Work instructions: In the text on re-opening North Carolina schools, how many public school systems does North Carolina have?

Text block:
________________________
"Policies to mitigate the spread of COVID-19 must be balanced with the known harms to children, adolescents, families, and the community by keeping children home."
American Academy of Pediatrics
Catherine Truitt's Approach to Re-Opening N.C. Schools
On July 1, Governor Cooper and state officials are expected to roll out a “one-size-fits-all” plan from Raleigh that will tell all 115 of North Carolina's public school systems and hundreds of public charter schools how they can re-open this Fall. Unfortunately, it will likely turn out to be a “one-size-fits-none” dictate that just won’t work for our schools and our students.
There is a better way. All students need and deserve a quality education experience this Fall.
What this looks like should not and cannot be dictated by a one-size-fits-all plan from Raleigh – it should be determined at the local level by local leaders, school officials and health officials with input from parents. As the American Academy of Pediatrics has proclaimed, “No child or adolescent should be excluded from school unless there is a local public health mandate or unique medical need."
North Carolina has 100 counties, 115 school systems, and hundreds of public charter schools. Every county and every school system are being impacted differently by COVID-19, and each one faces different challenges when it comes to educating students. They must be empowered to make the decisions that are right for them to ensure that EVERY student in their care has the opportunity to receive a quality education this Fall, regardless of their socioeconomic status. They must give their students hope!
No one understands the needs and challenges of their local community better than local officials, and no one cares more about a child’s health, safety, and education than that child’s parents.
My plan to re-open North Carolina's schools consists of three major points:
(1) Give Local Officials Control
Anyone who has ever traveled across our state understands that North Carolina is a large, diverse state. What makes sense for one of our small mountain counties likely doesn’t make sense for our large urban counties. What makes sense for one rural county may not make sense for another. This is true for economic development, for public safety, for transportation, and it's true for education -- especially in terms of reopening our public schools in the Fall!
Local superintendents, school board members, county and city officials, and county health officials understand their counties better than anyone and are dedicated to what is best for their residents. We need to trust them to make the right decisions for their students, teachers, principals, support staff and parents. We should give them the support and guidance they need to implement those decisions and ensure their students receive a quality, sound education.
________________________
(Saved entries)
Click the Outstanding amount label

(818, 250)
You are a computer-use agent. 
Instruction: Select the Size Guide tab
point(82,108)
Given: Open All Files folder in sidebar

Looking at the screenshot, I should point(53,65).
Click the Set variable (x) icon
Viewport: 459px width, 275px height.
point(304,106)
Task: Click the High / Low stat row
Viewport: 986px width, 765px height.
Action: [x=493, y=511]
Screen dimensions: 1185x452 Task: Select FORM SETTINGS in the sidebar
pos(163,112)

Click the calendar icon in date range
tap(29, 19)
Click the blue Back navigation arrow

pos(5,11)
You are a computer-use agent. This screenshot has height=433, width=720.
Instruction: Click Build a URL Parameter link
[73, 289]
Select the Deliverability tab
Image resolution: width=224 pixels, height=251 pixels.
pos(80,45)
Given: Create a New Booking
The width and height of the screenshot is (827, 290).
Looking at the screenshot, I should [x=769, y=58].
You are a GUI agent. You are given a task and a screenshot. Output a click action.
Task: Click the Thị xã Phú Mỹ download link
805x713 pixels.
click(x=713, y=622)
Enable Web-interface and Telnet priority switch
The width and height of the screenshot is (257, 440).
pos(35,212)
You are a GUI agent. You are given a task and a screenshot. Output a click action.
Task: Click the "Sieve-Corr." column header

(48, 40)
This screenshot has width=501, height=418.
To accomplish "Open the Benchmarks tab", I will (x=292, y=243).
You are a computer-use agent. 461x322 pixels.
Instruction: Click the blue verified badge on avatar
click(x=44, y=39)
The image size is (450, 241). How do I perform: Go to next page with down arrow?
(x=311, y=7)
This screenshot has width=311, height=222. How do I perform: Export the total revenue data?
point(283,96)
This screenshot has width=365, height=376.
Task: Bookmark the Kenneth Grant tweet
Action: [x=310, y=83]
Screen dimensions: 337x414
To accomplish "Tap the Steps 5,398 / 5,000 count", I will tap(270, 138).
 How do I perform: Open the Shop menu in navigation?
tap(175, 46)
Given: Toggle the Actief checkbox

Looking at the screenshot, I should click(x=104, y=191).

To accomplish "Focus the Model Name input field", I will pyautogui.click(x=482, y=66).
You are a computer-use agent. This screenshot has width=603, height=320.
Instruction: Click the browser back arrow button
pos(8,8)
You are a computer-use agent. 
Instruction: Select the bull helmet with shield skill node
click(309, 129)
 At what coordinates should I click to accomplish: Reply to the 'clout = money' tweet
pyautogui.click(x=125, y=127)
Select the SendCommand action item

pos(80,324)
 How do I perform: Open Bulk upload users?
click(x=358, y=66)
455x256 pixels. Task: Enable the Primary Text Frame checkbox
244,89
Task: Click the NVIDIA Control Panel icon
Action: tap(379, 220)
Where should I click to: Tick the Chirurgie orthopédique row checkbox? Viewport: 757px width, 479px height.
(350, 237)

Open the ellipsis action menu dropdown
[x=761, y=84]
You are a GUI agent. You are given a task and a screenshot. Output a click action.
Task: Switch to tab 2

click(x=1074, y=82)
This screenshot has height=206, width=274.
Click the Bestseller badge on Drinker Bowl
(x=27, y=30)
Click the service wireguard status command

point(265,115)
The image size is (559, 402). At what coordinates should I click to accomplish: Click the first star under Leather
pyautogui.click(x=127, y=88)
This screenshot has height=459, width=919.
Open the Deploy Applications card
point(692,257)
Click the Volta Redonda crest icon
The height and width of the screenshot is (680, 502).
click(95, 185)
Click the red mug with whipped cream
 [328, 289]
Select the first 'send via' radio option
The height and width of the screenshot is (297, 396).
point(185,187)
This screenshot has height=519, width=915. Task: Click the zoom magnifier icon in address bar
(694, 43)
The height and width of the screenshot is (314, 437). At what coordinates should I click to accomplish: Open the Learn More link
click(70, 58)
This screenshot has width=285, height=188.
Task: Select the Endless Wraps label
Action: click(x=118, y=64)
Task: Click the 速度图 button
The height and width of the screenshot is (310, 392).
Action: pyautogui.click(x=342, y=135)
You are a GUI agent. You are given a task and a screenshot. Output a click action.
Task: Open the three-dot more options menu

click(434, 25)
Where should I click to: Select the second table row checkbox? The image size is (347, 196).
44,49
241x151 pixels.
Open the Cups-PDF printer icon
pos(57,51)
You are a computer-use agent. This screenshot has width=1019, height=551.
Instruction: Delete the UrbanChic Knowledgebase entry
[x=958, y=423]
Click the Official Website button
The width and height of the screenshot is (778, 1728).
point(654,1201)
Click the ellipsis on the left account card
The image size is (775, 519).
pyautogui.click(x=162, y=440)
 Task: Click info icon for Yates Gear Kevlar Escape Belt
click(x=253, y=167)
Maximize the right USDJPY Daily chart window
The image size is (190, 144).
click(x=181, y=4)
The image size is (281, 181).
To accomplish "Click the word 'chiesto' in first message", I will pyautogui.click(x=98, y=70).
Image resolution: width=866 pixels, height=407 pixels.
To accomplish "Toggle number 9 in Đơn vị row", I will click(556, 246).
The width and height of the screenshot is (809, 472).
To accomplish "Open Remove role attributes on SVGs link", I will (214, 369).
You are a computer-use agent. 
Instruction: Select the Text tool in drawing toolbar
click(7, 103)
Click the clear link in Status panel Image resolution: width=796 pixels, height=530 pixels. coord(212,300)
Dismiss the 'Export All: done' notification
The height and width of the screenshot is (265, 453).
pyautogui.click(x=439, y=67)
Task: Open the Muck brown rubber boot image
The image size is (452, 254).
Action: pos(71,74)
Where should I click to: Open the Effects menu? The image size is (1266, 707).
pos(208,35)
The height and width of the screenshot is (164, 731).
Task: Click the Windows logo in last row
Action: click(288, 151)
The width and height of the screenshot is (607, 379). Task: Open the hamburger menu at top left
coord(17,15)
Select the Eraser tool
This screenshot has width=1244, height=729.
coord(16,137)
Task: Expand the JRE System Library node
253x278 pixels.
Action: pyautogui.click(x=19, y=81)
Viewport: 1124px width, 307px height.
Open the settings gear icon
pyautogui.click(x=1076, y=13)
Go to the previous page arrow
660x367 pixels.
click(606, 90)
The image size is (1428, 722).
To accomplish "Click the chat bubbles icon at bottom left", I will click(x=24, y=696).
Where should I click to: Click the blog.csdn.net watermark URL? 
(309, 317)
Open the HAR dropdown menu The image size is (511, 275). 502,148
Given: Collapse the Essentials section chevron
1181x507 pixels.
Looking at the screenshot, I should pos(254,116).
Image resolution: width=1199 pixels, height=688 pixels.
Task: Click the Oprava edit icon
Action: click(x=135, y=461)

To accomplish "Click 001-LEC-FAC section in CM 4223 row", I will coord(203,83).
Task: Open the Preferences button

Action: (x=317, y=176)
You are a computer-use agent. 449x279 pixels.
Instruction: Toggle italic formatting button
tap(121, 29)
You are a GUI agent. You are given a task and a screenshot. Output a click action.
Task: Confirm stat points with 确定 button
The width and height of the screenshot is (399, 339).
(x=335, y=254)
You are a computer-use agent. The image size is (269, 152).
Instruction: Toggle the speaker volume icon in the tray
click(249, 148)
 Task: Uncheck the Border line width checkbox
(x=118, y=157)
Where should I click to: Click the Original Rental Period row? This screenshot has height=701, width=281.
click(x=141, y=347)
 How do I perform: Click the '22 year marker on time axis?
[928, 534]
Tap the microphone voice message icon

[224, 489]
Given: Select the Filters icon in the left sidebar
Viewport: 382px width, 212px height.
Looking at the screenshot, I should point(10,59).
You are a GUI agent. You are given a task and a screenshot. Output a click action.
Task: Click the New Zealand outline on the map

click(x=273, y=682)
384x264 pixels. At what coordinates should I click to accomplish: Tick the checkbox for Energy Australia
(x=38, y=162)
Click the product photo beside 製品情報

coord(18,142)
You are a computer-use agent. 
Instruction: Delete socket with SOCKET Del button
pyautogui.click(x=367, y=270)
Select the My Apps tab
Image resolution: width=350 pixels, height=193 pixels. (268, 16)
________________________
Written reply: 115